Years ago, in a western city where I pastored, one of the saddest funerals I ever heard
of took place. A tiny toddler lay in the casket, and on the front seats sat the mourning
family. The father wept aloud, crushed with grief, for he had killed his own child. He
had backed his car out of the garage to go to work, not realizing that the little fellow had
left the breakfast table to follow Daddy, and so he had toddled into the path of the
moving car. Brokenhearted father! He had killed his boy!
But when you and I come to Calvary, we face an infinitely greater tragedy, for we see
Jesus slain, not by an accident, but by our deliberate sin. We have broken God’s holy
law. And as we see Him die, the just for the unjust, the nature of sin begins to dawn on
us. We confront a love so deep that God took our sins upon His innocent soul. No
wonder Satan tries to keep us from looking at the cross!
You see, people sin because they want to sin.

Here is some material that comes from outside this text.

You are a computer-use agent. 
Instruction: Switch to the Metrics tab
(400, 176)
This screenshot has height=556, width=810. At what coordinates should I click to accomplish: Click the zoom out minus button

Something must happen that will cause sin
to lose its hold. If I put my finger on a hot stove, I pull it away at once. Why? It hurts
me! But suppose I keep my hand on something while saying to you, “Oh! This is so hot
it hurts me; it burns me!” You would think, “It must not hurt you very much or you
would take your hand off!”
When we keep on losing our temper, when we continue going to places of worldly
amusement, when immodest fashions hold us in their grasp, when we criticize and gossip
again and again, it is simply because these things don’t hurt us enough.
But if we will come to Calvary, we will see what those sins have done to Christ.
“Sin, when it is finished, bringeth forth death” (James 1:15). And when we look at what
sin did to Jesus, we see what it will do to us if we hang on to it. It will take us into the
darkness of separation from God, where we will weep and wail and gnash our teeth.
Suppose while visiting your home I see a lovely vase on the table, pick it up to
examine it, and carelessly drop it. It shatters into a hundred pieces at my feet. How do I
feel? I am sorry, but I say to myself, “I will pay off. I wonder what that vase cost.
Maybe five dollars, surely not more than ten.” So I say to you, “Friend, I’m very sorry I
broke your vase, but I will get you another one. Where did you buy it? I will get you one
just like it.”
But I notice your sad look as you answer, “That is no ordinary vase. It didn’t come
from a store downtown. It is a masterpiece, hundreds of years old. There’s only one
other vase like it in the world—in an antique shop in New York City, and it costs
$1,000.”
Tell me, do I feel sorrier now than I did two minutes before?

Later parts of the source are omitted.